Exercise prompt:
Lines with the word "below" in them are the ones to copy from the records.

Dataset records:
◇ ◇ ◇ ◇ ◇ ◇ ◇

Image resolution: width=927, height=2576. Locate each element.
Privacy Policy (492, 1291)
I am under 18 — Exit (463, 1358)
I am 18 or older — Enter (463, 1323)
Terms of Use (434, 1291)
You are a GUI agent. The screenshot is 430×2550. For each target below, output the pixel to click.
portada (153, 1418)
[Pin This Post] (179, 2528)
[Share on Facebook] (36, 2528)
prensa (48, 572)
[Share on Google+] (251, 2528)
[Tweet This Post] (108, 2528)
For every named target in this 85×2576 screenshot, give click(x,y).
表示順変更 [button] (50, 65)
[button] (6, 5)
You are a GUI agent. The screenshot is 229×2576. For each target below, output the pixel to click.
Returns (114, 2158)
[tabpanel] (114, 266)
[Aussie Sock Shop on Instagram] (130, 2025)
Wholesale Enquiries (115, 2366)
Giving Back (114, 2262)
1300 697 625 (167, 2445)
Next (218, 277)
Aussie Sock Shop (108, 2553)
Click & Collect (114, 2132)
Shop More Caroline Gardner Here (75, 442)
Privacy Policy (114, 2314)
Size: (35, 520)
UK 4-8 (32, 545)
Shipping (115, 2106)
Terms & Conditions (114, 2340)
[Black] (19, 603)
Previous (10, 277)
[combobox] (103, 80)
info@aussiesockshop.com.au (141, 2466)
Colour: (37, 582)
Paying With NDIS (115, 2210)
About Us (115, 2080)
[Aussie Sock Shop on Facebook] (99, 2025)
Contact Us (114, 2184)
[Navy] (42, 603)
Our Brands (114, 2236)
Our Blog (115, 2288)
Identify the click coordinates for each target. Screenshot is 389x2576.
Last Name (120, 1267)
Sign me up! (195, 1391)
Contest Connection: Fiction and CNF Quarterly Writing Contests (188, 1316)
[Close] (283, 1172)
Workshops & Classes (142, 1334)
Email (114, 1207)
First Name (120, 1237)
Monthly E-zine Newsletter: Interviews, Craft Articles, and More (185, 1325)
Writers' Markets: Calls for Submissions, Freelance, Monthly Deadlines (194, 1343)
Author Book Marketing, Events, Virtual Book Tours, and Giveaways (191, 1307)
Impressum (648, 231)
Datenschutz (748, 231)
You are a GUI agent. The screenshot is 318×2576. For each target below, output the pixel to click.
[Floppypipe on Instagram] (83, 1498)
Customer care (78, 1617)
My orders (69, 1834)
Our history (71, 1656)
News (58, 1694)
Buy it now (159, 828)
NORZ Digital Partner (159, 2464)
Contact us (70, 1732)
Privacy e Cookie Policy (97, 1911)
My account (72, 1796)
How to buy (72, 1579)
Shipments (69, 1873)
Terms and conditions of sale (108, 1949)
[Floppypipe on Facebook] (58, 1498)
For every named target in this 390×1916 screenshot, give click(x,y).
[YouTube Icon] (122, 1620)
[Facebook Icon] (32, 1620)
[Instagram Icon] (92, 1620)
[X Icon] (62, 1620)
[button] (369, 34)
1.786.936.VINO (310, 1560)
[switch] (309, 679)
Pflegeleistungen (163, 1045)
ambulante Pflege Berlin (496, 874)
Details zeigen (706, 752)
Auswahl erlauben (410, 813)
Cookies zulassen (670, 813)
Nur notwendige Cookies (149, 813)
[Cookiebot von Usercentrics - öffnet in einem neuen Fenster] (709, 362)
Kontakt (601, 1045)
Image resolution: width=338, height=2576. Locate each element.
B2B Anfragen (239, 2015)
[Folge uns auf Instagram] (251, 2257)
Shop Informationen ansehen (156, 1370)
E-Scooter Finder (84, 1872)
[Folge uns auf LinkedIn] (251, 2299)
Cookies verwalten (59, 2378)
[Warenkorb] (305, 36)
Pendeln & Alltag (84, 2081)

◇ ◇ ◇ ◇ ◇ ◇ ◇

Written solution:
You are a GUI agent. The screenshot is 430×2550. For each target below, output the pixel to click.
You are a GUI agent. The screenshot is 229×2576. For each target below, output the pixel to click.
You are a GUI agent. The screenshot is 318×2576. For each target below, output the pixel to click.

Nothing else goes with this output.